In 1933, Hitler ascended to power in Germany and his ideas and attitudes of discrimination and prejudice against Jews spread around the world. Meanwhile, the situation for the Jews in Europe started to get worse. Laws were passed that discriminated against Jews, taking away their jobs, their property and even their education.
Jews from Europe desperately wanted to leave. During the 12 years of Nazi terror, from 1933 until 1945, the United States accepted more than 200,000 Jewish refugees; Palestine 125,000; Britain, even though at war, 70,000; Argentina 50,000; distant China 25,000; tiny Bolivia and Chile 14,000 each. Canada accepted fewer than 5,000. Over twelve years!!
Perhaps one of the best known examples of the world's rejection of the Jews is the infamous "Voyage of the Damned", the story of Jews who set sail on the St. Louis. On May 15, 1939, 907 desperate Jews from Germany left their home, having already been stripped of their houses, jobs, possessions and money in Nazi Germany. They were educated and many had been well-off, but in the eyes of all the countries they tried to enter, all they were, were Jews, the enemies of the world.

= Pixel coordinate grounding data =

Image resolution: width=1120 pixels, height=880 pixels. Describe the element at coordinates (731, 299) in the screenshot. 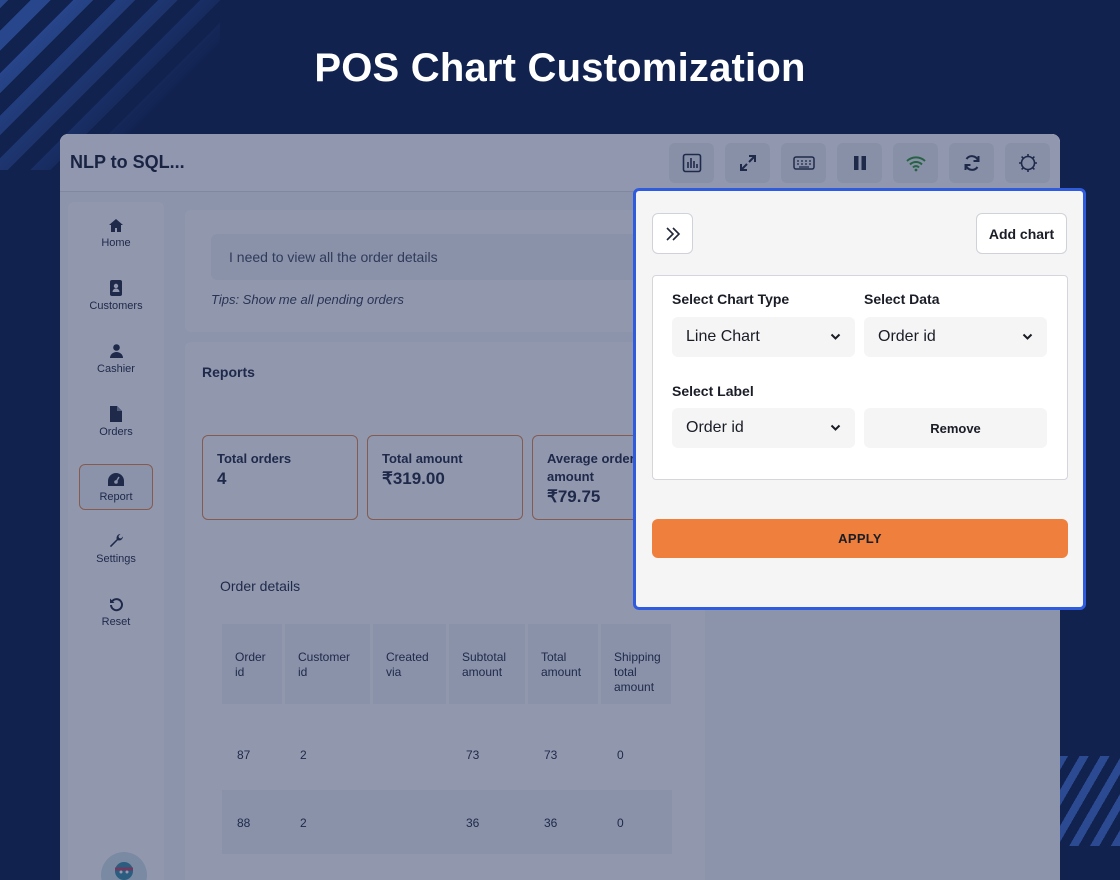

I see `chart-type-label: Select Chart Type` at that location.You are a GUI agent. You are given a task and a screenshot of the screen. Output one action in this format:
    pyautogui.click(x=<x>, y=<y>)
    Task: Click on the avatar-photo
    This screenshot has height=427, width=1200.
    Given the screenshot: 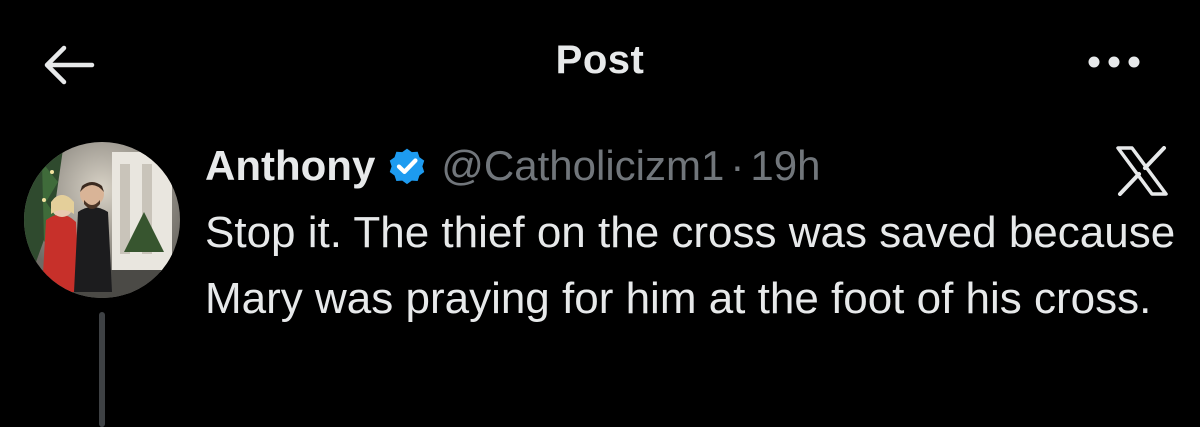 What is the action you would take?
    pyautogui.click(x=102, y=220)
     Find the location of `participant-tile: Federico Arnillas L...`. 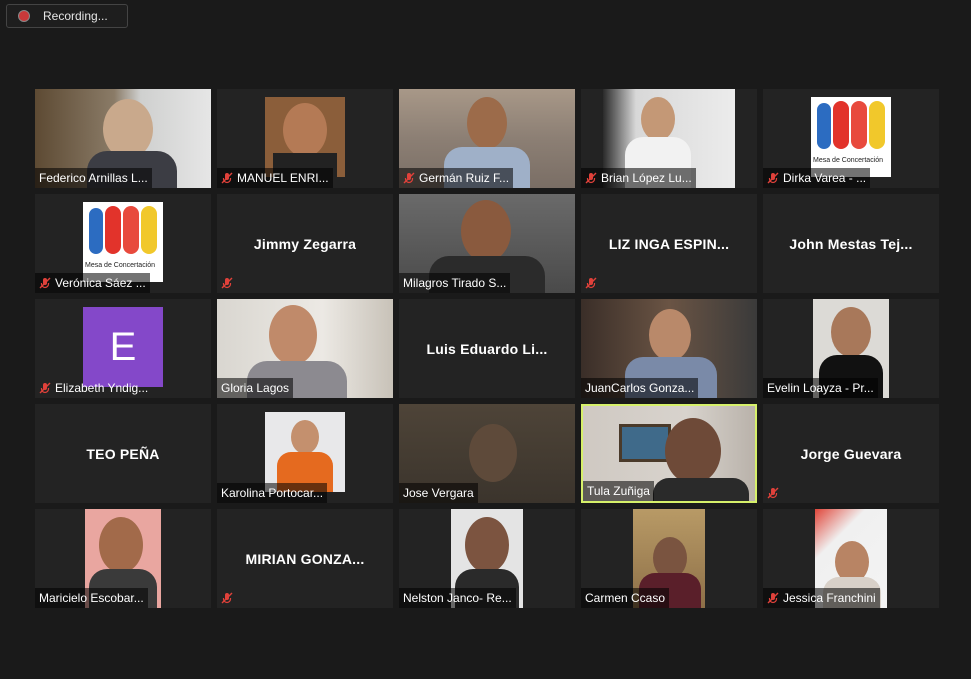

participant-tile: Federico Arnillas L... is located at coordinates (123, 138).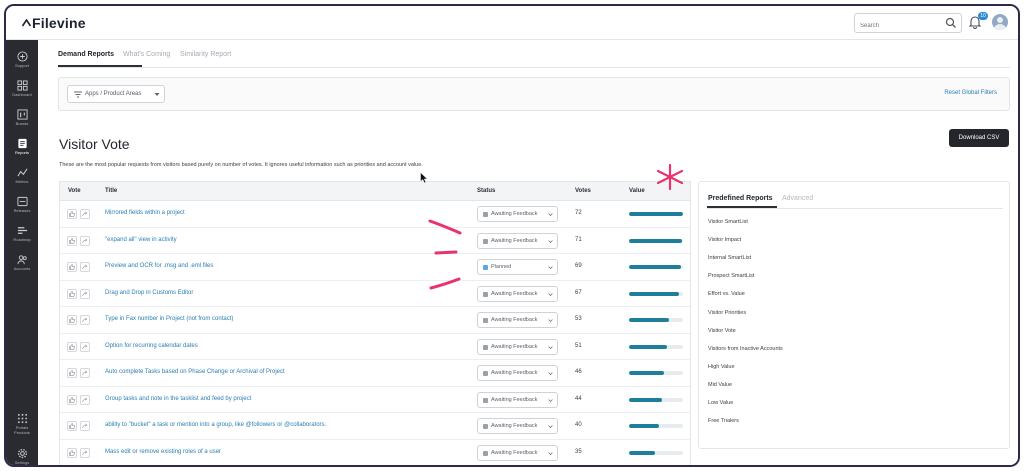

= Task 1 =
Name every place that the passage on Jewish refugees says took in Jewish refugees during the years of Nazi rule. Give the number it lists for each.
= Task 2 =
Answer these questions from the passage on Jewish refugees:
(a) In what year did Hitler come to power in Germany?
(b) What three things did the discriminatory laws take away from Jews?
(c) On what date did the St. Louis set sail?

= Response 1 =
United States: more than 200,000
Palestine: 125,000
Britain: 70,000
Argentina: 50,000
China: 25,000
Bolivia: 14,000
Chile: 14,000
Canada: fewer than 5,000

= Response 2 =
(a) 1933
(b) Their jobs, their property and their education
(c) May 15, 1939